Мы стали красться вдоль коридора. У одного из наших людей, замыкавших шествие, рот оказался полон земли, и он пытался прочистить глотку, но все остальные зашикали на него, чтобы он замолчал, хотя в то же время все были счастливы, что нет полной тишины. Я дошел до бывшей своей камеры. Ощутив под руками грубые и влажные филенки двери, я быстро заглянул в дверной глазок. Подошли к той камере, где сидел Джон Саймон. Постучав в дверь — от волнения и напряжения мне казалось, будто два кулака непрерывно давят на мой мозг, — я заглянул внутрь. Там было слишком темно, и в этом мраке я ровно ничего не мог разглядеть.
— Может, он спит, — высказал предположение Эдди.
— Разумеется, спит, — отозвался я. Но и в моем и в его голосе слышался призвук волнения и неверия… Кто в самом деле мог спать под неистовый шум, доносившийся с замкового двора?
— Джон Саймон, Джон Саймон! — произнес несколько раз Эдди. — Проснись!
Голос у Эдди все повышался, его все сильнее охватывало волнение, он был не в состоянии с ним справиться.
— Я Эдди Парр! Мы пришли за тобой! Проснись и будь готов: мы откроем дверь!
— Мы идем в каморку Бартоломью за ключом, — добавил я, проталкивая мои губы в глазок рядом с Эдди- ными. — Если мы не найдем Бартоломью, у нас есть оружие. Мы взорвем дверь.
Ни звука в ответ. Тени все сгущались, иронически посмеиваясь над нами, и, казалось, сливались с запахами камеры в единое целое. Но ни движений человеческих, ни голоса не было слышно.

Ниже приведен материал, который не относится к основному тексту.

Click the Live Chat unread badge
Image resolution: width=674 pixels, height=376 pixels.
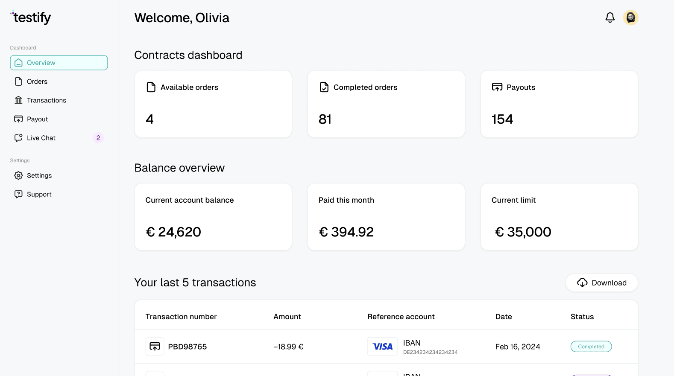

— Его там нет, — произнес Эдди упавшим голосом. — Переселили его. Что это за игра, арфист?
— Мы выясним, в чем дело.
Я побежал по коридору, и друзья мои — за мною по пятам. Я бросился в комнатушку Бартоломью. В немногие секунды, которые прошли с тех пор, как я обнаружил, что Джона Саймона уже нет в его камере, я думал о Бартоломью, о том, каким он предстанет передо мной, когда ф я распахну дверь в его комнату. В моем воображении возникла его фигура — вот он лежит нд походной постели, желтый, как глина, и, возможно, уже не дышит, подбородок его заострен, как бывает у покойника. Но когда я ворвался через незапертую дверь, оказалось, что Бартоломью и не лежит и не умер. Он сидел в кресле, обернувшись к двери, лицо было в пятнах, багровое, как — то по — особому, с сумасшедшинкой веселое, глаза тонули в наползавших сверху и снизу отечных складках кожи; в руке блестела приподнятая над стаканом бутылка. При каждом новом залпе и крике, раздававшемся по ту сторону двери, он запрокидывал голову, разражался взрывом смеха и выкрикивал: «Праздник смерти, праздник смерти…» Вдруг он заметил, что кто — то стоит перед ним.

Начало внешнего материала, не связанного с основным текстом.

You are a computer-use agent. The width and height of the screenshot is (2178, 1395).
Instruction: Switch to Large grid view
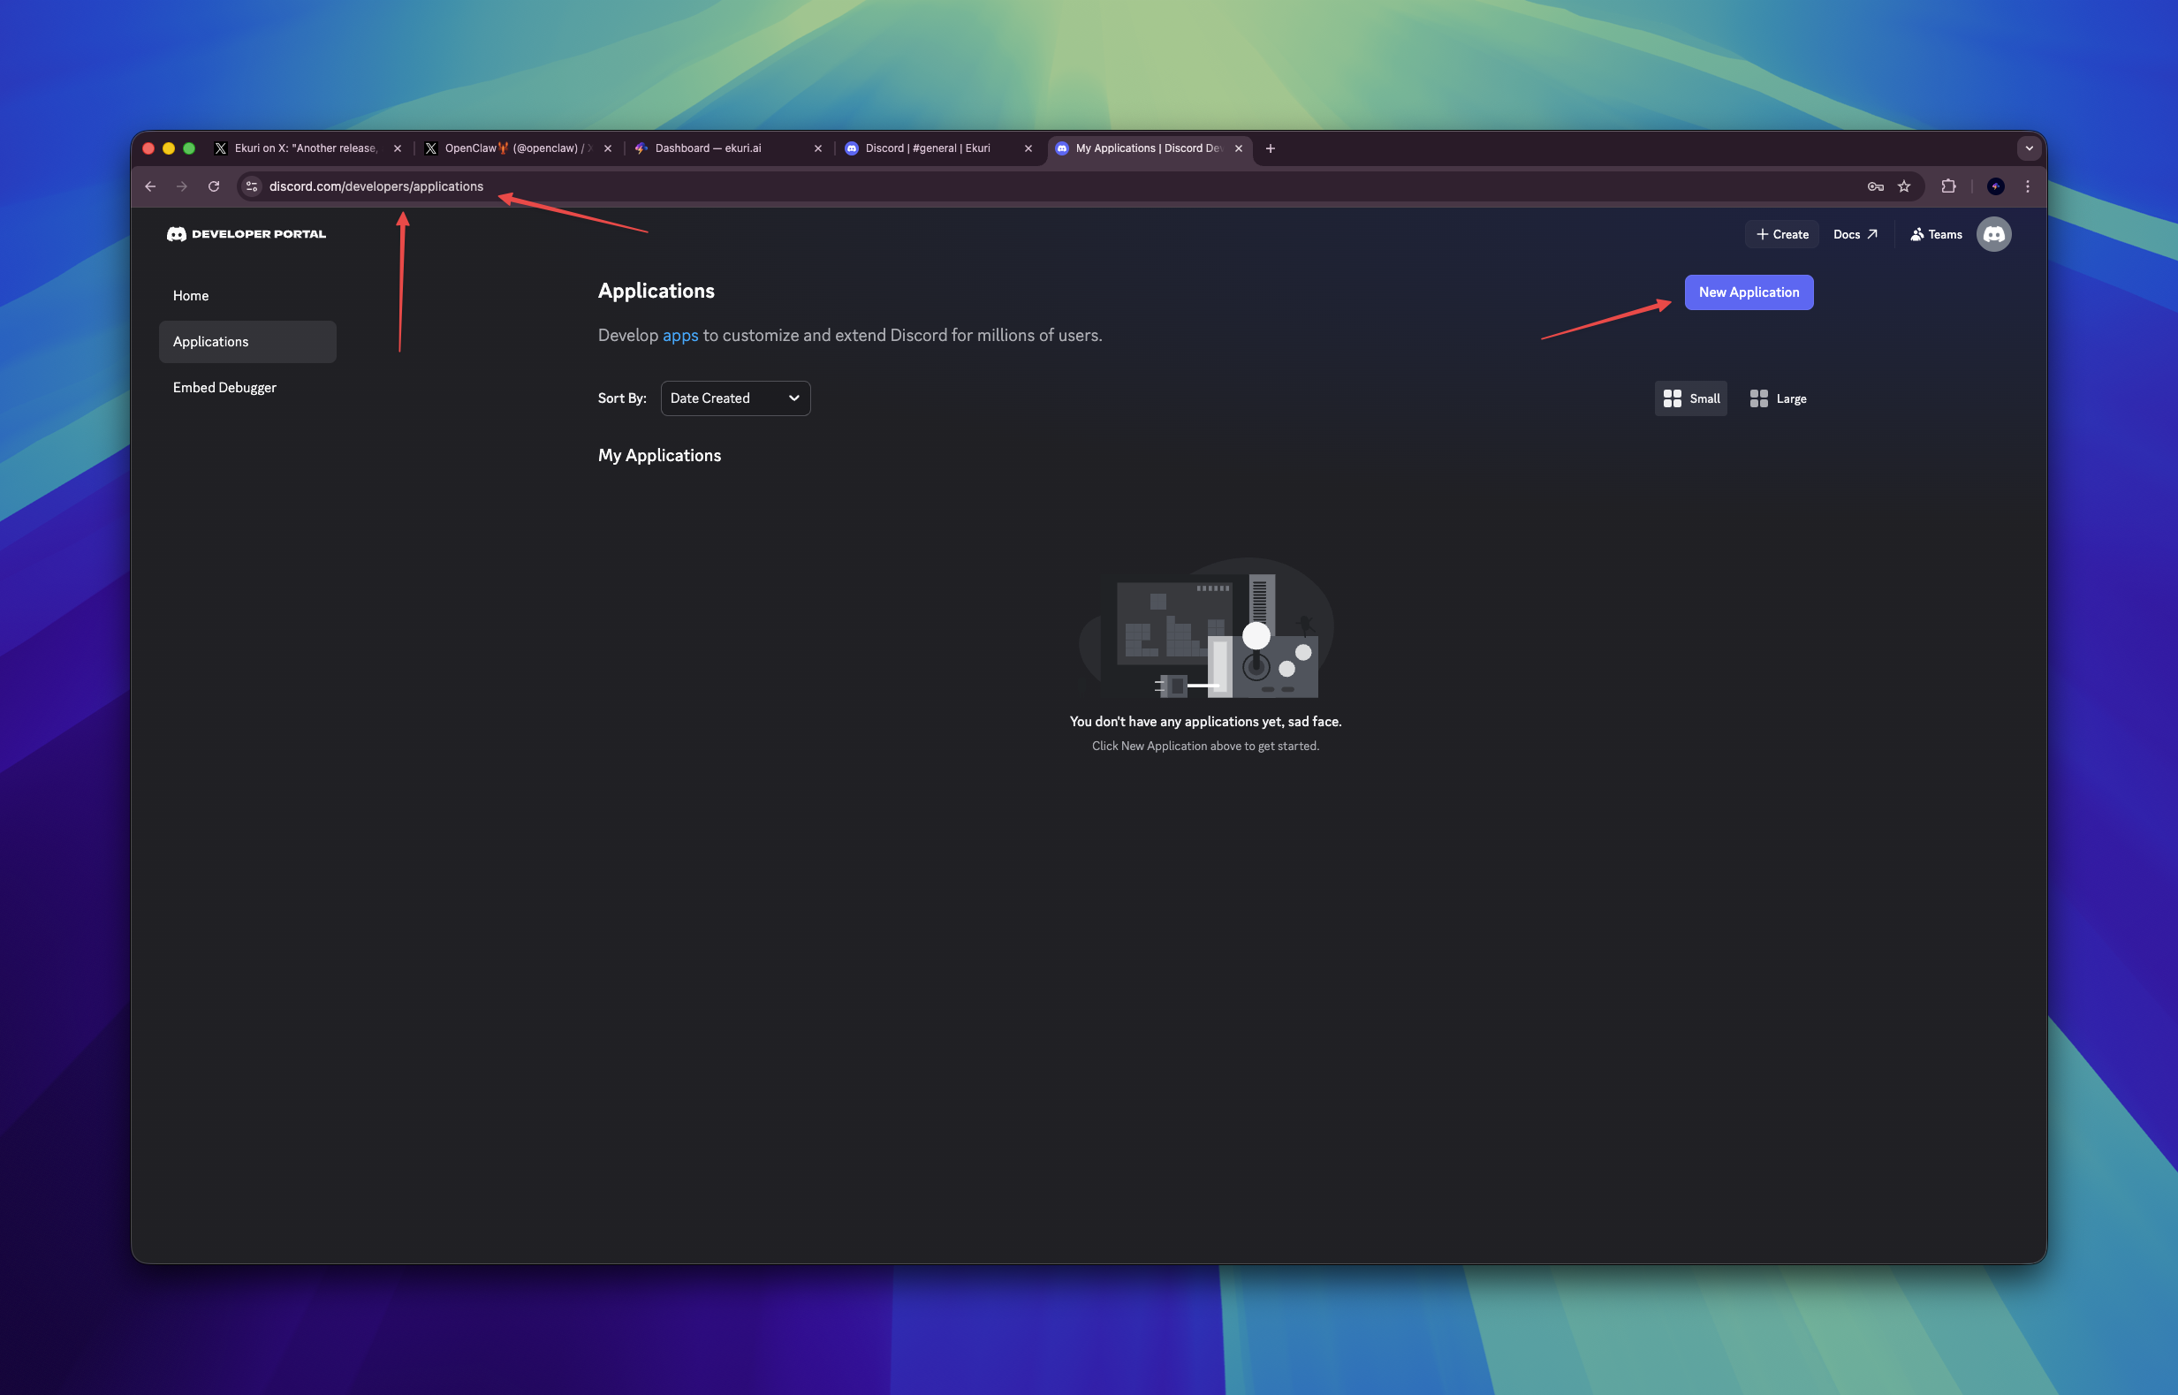pos(1777,399)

— Кто это? — спросил он и поднял свое широкое грязное лицо. Он вел себя как человек, которому нравится быть слепым.
— Это я. Вы помните меня, Бартоломью? Арфист, тот самый, который был здесь вместе с вами, в той камере, в конце коридора.

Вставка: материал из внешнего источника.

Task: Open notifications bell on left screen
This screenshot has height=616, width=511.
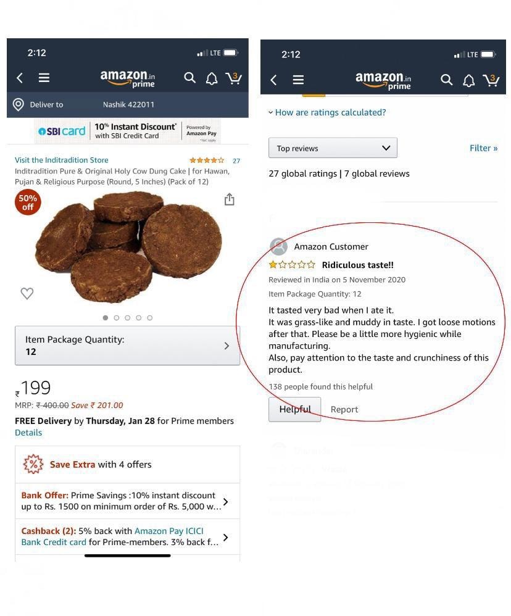Action: click(x=212, y=78)
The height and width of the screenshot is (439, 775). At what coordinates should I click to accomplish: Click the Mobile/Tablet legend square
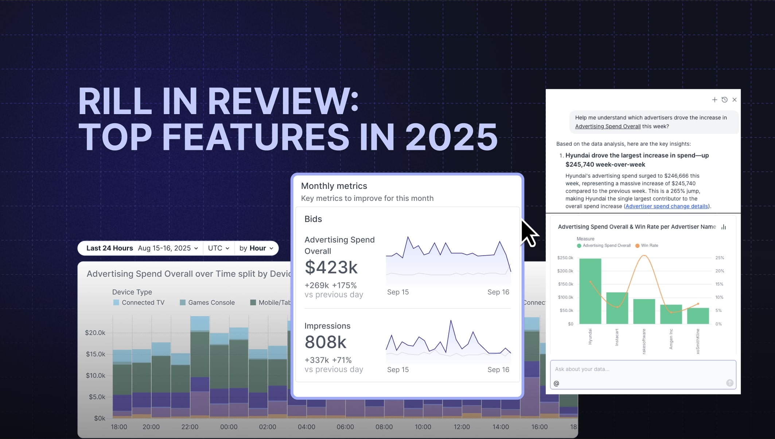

Лицо его посерело, и на нем отразилась спокойная сосредоточенность. Потом он хлопнул стаканом по колену, расплескав красное вино на брюки. И начал хохотать самым громким и безумным хохотом, какой мне когда — нибудь приходилось слышать, — с какими — то идиотскими придыханиями. Я уставился ему прямо в физиономию. Его маленькие глазные щели затекли мутными слезами. Положив руки ему на плечи, я встряхнул его. Я обезумел, как и он, я кричал, как и он, чувствуя, что душа и тело мои на пределе нарастающей муки.
— Где же он, человече? Где Джон Саймон Адамс?
Эдди вышел вперед и положил свою раскрытую ладонь Бартоломью на лоб. Смех тюремного надзирателя упал до тихого хныканья, похожего на икоту. На губах его застыла улыбка, а когда он заговорил, голос его звучал отчетливо и каждое слово, как бы каким — то чудом освобожденное от покровов, доносилось почти с нарочитой ясностью.